Quraysh Ali Lansana comes home



Tulsa Artist Fellow Quraysh Ali Lansana is a poet, nonfiction writer and educator from Enid.

Melissa Lukenbaugh

For nearly a decade, Quraysh Ali Lansana didn’t step foot in his native Oklahoma. There was too much pain here. The Enid-born poet, nonfiction writer and educator had just become a father, but the rapid-fire loss of his parents and his two best friends—“my Oklahomies,” he remembers fondly—alongside the death of his mentor, the renowned Gwendolyn Brooks, left him feeling unmoored.

This uneasy relationship to home gave rise to Lansana’s 2012 collection, Mystic Turf, a book that turns loss over in the light. “It’s a book of grieving,” he says. “It was all about trying to deal with re-defining home as a new father, without my two anchors and my two parents in the world, and my mentor in the world ... the mystery of re-defining home, and what you know of home—in terms of geography, and personal geography—in terms of land, and place. It’s me trying to figure out what I’m standing on.”

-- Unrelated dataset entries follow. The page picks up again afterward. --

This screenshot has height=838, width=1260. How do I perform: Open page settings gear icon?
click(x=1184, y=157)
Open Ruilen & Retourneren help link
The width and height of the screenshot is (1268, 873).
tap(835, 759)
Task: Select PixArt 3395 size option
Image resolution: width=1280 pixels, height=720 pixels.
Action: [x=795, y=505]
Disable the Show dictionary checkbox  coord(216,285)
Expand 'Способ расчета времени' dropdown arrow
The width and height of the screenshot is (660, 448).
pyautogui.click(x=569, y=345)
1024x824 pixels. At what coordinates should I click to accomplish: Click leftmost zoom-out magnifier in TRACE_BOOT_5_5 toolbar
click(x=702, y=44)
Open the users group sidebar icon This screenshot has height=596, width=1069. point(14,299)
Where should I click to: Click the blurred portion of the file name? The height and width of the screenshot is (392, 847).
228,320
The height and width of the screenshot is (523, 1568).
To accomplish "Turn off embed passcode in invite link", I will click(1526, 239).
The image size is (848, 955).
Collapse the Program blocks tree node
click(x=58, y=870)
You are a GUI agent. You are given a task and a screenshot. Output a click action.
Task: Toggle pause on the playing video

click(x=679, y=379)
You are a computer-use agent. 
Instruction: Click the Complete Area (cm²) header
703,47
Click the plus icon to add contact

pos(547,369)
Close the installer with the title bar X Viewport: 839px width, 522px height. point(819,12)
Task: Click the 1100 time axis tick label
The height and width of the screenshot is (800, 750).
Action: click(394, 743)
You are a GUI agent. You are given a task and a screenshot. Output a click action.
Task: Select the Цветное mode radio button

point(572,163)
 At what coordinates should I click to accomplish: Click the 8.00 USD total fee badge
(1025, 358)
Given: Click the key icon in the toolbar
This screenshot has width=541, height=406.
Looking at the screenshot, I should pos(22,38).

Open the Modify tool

Mystic Turf is one of the seven collections from which the Tulsa Artist Fellow drew for his latest, The Skin of Dreams: New and Collected Poems, 1995-2019. While its individual poems traverse decades, political climates and locales, Lansana’s warmly surreal collection hangs together as an accumulated emotional knowledge of place and belonging, race and remembering.  

“Putting together the new and collected was challenging, because it’s not only about choosing the work I felt was most representative of where I was at the time, and trying to build a cogent narrative not only from within each book, but from book to book,” Lansana says. “But also because my writing has improved since those earlier poems. And also just tracking my own evolution as a man, as a human, as a black man, as a writer—as a historian, as a thinker.”

The collection spans 23 years of Lansana’s life, from Oklahoma to Chicago, New York, and back again—but it also charts an inner trajectory whose terrain is harder to map. “I wanted not only for the work to be reflective of where I was at those times, during those moments, but also that I needed the work to be what I considered my strongest work from those moments. And also for the poems to have some meaning, some resonance to me. The poems that are in there all have a weight for me personally.”

Lansana’s warmly surreal collection hangs together as an accumulated emotional knowledge of place and belonging, race and remembering. 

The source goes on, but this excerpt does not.